“Apa, kamu gila? Kamu gila?” Falstaff menuntut Pangeran Hal, dalam karya Shakespeare “Henry IV, Bagian 1.” “Bukankah kebenaran itu kebenaran?” Lelucon itu, tentu saja, adalah bahwa dia telah menundukkan kepalanya, dan sang pangeran sedang dalam proses menelanjanginya sebagai seorang pembohong.
Di masa seperti saat ini, ketika realitas itu sendiri di mana-mana tampak diserang, pandangan Falstaff tentang kebenaran tampaknya disebarkan oleh banyak pemimpin berkuasa.

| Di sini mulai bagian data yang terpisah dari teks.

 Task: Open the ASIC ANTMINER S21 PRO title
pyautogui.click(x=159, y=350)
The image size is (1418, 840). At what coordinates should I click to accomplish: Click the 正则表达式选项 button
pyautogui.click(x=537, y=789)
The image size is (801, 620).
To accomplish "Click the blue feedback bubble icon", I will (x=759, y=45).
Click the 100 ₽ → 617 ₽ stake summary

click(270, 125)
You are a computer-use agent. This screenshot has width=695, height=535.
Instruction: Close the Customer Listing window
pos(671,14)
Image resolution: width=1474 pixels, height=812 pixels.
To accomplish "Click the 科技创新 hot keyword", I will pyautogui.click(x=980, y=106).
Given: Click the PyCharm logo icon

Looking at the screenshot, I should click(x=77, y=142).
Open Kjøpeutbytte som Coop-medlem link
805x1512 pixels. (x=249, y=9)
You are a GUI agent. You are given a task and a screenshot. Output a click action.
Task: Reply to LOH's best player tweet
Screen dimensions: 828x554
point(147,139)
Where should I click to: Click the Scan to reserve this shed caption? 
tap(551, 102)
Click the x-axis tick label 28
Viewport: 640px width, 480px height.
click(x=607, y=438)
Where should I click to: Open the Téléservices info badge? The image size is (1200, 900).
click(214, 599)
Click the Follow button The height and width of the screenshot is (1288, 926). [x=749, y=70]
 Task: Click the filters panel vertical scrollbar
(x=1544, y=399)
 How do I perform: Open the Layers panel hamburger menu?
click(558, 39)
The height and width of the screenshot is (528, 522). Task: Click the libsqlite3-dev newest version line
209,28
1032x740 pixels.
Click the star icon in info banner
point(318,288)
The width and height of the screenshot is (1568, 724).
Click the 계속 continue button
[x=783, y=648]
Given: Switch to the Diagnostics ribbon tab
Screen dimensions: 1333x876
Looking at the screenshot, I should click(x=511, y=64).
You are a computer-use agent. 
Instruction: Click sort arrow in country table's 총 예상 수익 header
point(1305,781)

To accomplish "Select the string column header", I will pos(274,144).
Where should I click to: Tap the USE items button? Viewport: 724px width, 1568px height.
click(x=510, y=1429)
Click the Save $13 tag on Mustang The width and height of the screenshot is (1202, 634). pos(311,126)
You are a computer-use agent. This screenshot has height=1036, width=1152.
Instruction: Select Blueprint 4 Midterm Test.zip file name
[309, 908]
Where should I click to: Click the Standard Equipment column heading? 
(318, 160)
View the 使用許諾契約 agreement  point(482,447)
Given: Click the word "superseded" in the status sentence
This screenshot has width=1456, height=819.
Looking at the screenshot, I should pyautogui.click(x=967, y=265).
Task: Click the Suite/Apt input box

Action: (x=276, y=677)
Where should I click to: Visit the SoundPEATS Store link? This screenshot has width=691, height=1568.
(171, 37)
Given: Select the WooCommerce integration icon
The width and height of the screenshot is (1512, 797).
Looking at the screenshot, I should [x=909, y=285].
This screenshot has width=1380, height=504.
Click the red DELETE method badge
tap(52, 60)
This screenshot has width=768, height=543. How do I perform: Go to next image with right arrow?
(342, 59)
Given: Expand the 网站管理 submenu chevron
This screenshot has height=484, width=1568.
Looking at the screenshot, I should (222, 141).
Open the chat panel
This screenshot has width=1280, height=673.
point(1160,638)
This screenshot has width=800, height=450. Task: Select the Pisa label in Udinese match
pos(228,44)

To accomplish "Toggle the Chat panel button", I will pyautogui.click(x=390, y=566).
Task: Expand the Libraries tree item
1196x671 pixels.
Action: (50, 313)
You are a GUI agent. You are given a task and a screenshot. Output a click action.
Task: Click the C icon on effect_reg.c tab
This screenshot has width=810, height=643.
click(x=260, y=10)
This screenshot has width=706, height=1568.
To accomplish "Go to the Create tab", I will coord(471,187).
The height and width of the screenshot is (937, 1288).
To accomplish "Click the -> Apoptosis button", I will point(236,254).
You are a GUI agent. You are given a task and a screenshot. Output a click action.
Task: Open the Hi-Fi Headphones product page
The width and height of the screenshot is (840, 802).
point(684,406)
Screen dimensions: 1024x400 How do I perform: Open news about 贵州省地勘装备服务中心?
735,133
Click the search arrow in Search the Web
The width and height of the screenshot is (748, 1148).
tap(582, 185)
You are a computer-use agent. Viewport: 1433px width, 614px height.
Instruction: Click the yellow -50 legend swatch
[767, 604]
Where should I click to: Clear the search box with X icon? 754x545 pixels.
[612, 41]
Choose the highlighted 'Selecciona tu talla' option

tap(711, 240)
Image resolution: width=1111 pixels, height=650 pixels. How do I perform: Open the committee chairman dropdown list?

Di tiga negara yang telah saya habiskan hidup saya – India, Inggris, dan Amerika Serikat – kebohongan yang melayani dirinya sendiri secara teratur disajikan sebagai fakta, sementara informasi yang lebih dapat dipercaya direndahkan sebagai “berita palsu.” Namun, para pembela yang nyata, mencoba untuk membendung aliran informasi yang membanjiri kita semua, sering membuat kesalahan dengan merindukan masa keemasan ketika kebenaran tidak terbantahkan dan diterima secara universal, dan dengan berdebat bahwa apa yang kita butuhkan adalah kembali ke konsensus yang mulia itu.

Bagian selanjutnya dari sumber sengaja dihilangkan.